Nell'anno 2000 - 2001 l'impianto di elettrificazione e motorizzazione delle campane è stato completamente rinnovato, a cura dell'Opera di S. Maria del Fiore.

II modo antico di suonare le campane (che in quell'epoca erano quattro) è documentato nel XIII secolo dal codice "Mores et consuetudines Ecclesiae florentinae" (Biblioteca Riccardiana), e variava, come del resto si fa tutt'ora, secondo il grado delle celebrazioni:

1) "ut in dominicis" (come nelle domeniche)
2) "ut in ferialibus diebus et in festis III lectionum" (come nei giorni feriali e nelle feste con tre letture)
3) "ut in festis IX lectionum" (come nelle feste con nove letture)
4) "ut in summis solemnitatibus" (come nelle massime solennità)

Attualmente le campane vengono suonate (a "doppio") soltanto per le celebrazioni arcivescovili o capitolari; le campane singole segnalano ogni giorno l'Ave Maria (ore 7, mezzogiorno, ed alla sera) la penultima ora del giorno secondo il computo antico e canonico (le 23) che invita alla recita del "Credo" per i moribondi e la prima ora del giorno liturgico seguente (l' "un' ora")che ricorda l'uso di recitare il "Requiem" per i defunti. Inoltre segnala la sospensione dal lavoro per la pausa del pasto (11.30) e la morte di un capo-guardia della Misericordia.

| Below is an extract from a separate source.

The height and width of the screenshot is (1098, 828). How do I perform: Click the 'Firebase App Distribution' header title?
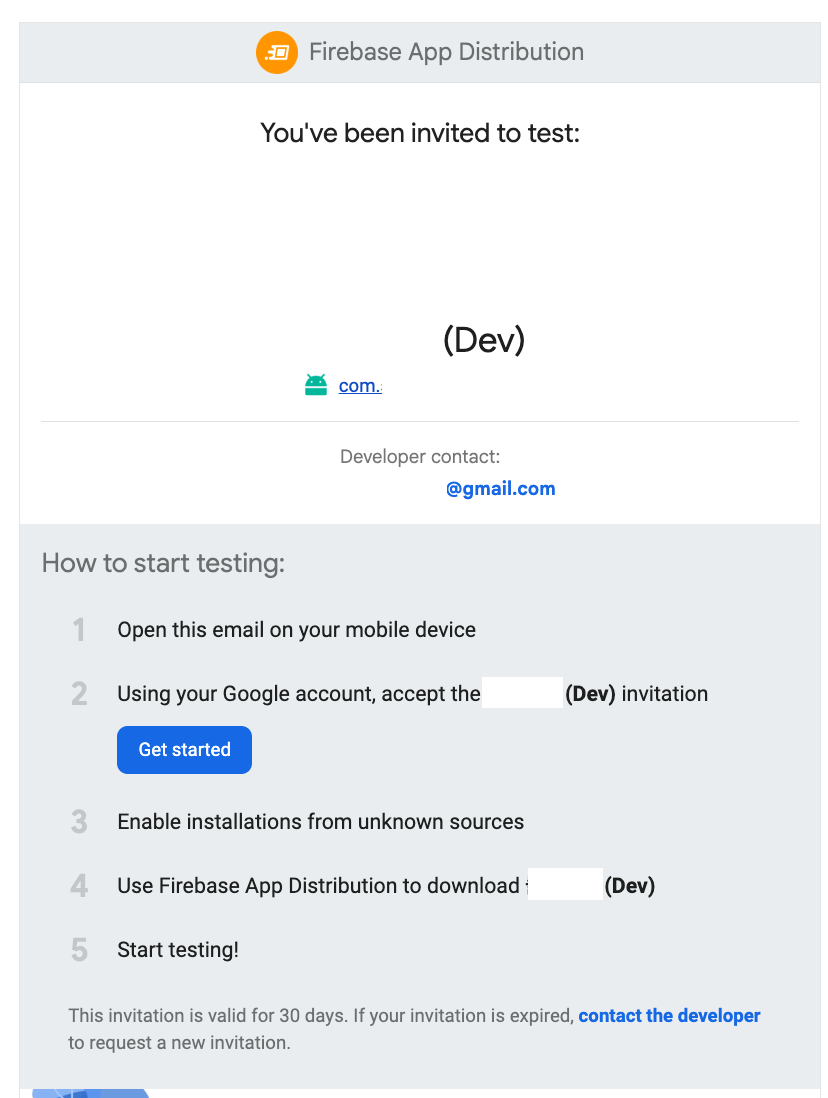coord(446,53)
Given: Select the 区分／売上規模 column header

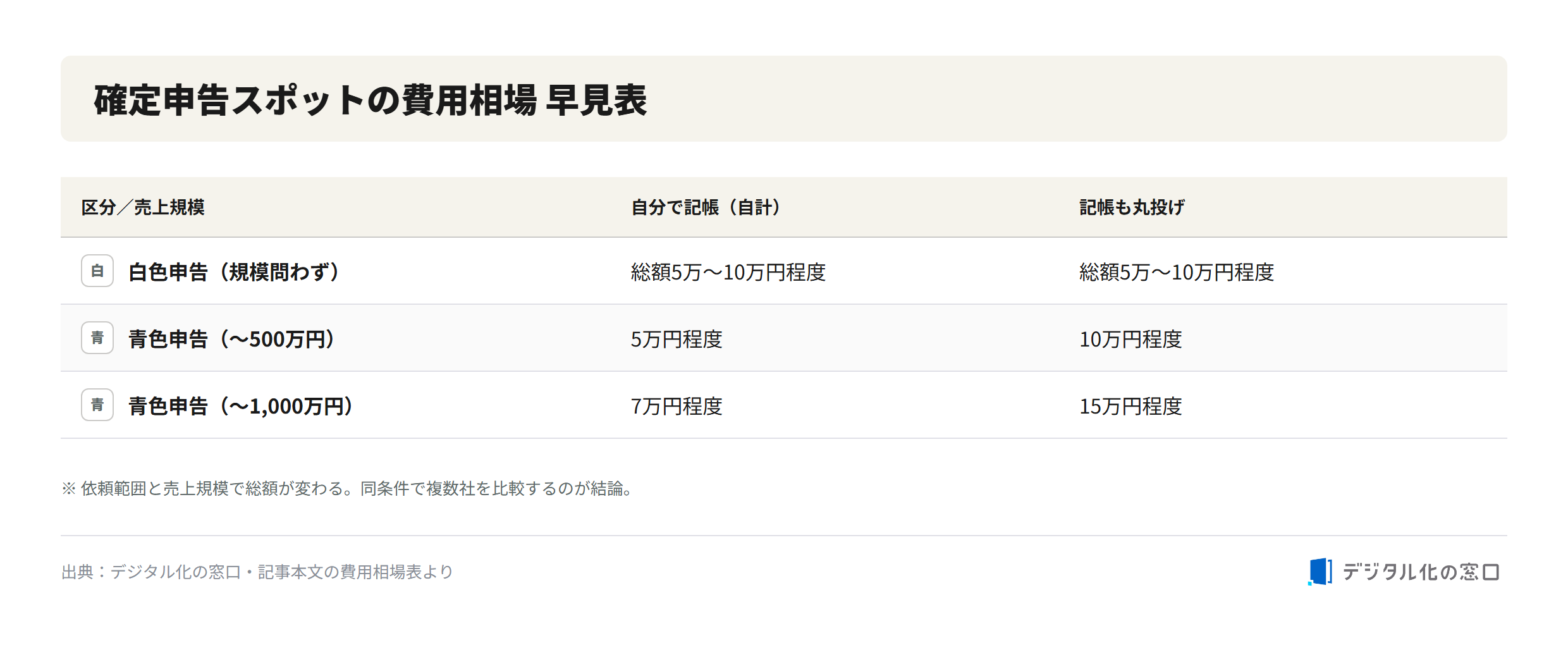Looking at the screenshot, I should (143, 207).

Per tradizione si suonano doppi minori anche per alcune circostanze devozionali più significative come il Rosario solenne dei mesi di maggio e ottobre, la "Via Crucis" dei venerdì di Quaresima, la Novena di Natale e per altre eventuali occasioni che il Capitolo dovrà autorizzare. Non si suona per le singole Messe quotidiane o per altre funzioni devozionali.